«…le levantó la falda y, apartando las bragas que no tenían ya más función que la de molestar…»
por BÓREAS SANFIEL
Desde niña había encontrado un gran placer en hundir sus manos en masas de harinas, ya fueran para hacer pan o para bollería; cuándo eso se convirtió en algo sexual, Marta no lo tenía claro. Sí sabía seguro que fue por el sabor dulce, le encantaba pasar la lengua entre sus dedos pringados, por lo que desechó la panadería. Entre chocolates y jaleas, levaduras y licores, se hizo mujer, con amplias caderas y pecho generoso, con lujuria y atracción por doquier, liberada sexualmente, entregada sus amantes y a su pasión, la repostería. Encontró su vocación en volver dulce la vida de los demás.

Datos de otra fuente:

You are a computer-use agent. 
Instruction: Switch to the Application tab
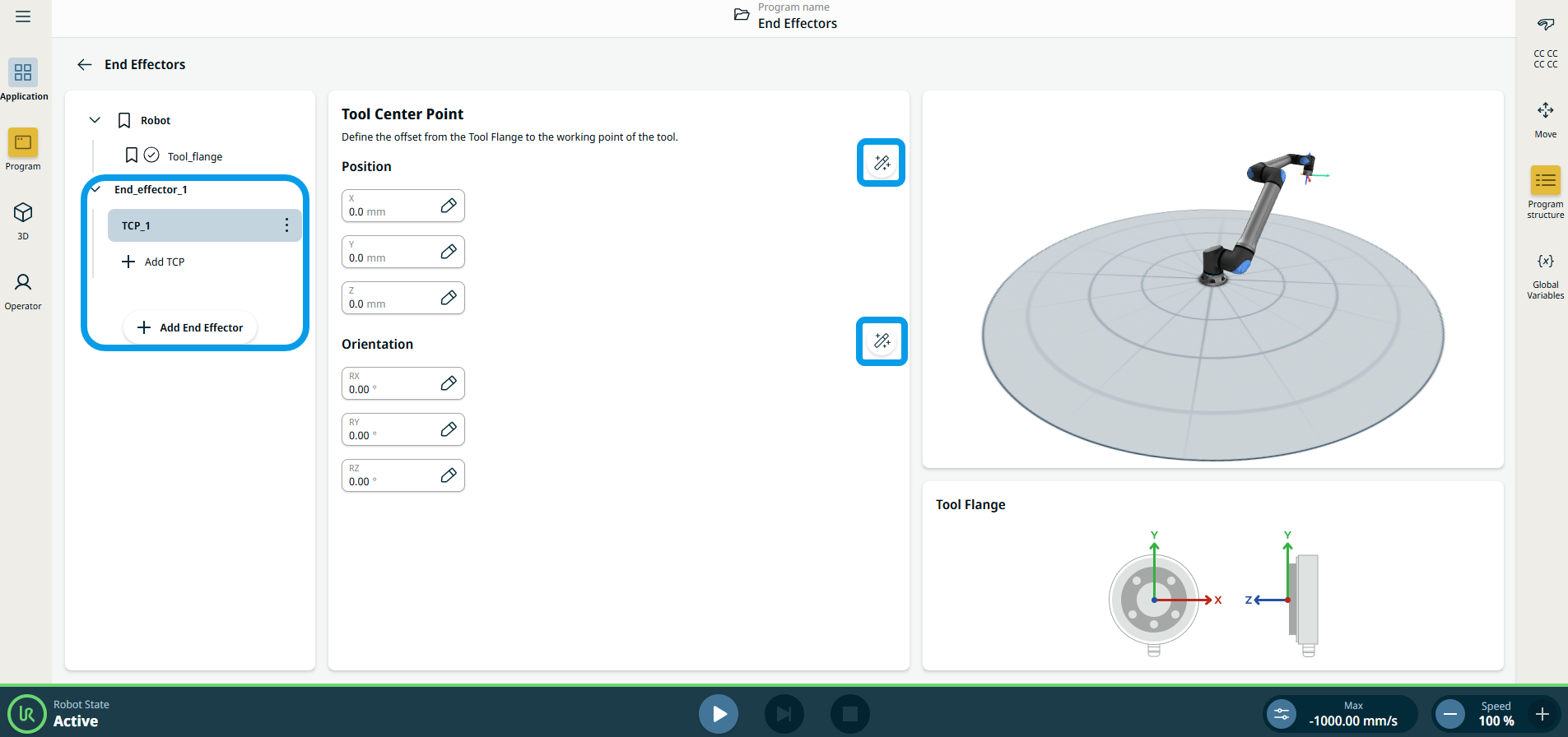pyautogui.click(x=23, y=80)
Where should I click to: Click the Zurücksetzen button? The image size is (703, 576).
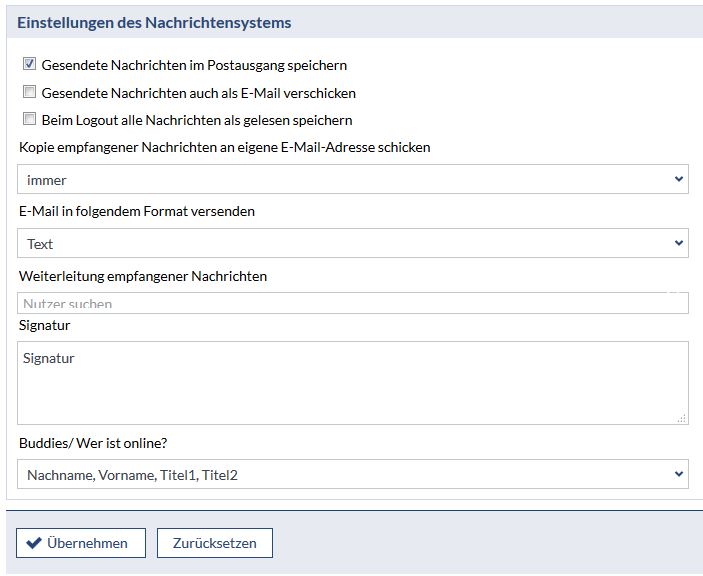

Por esas casualidades que tiene la vida, a veces son causalidades, terminó encargada de los postres de “La Hacienda”, un restaurante fino y caro, sede de yupis y ejecutivos, desde luego no al alcance de cualquiera; sus precios desorbitados ahuyentaban al ciudadano de pie, más como estrategia comercial. Tras un periodo de formación del equipo consiguió una libertad horaria que le permitía trabajar cuando quería, la mayor parte de las veces con la cocina cerrada, en soledad, dejando que oleadas de deseo erótico recorrieran su cuerpo al tiempo que preparaba bases, rellenos y coberturas, merengues y cremas, sabores que pasaban de sus manos a su boca, mostrándole que había conseguido su objetivo de encontrar el sabor y la textura cuando el río del placer corría por el interior de sus muslos.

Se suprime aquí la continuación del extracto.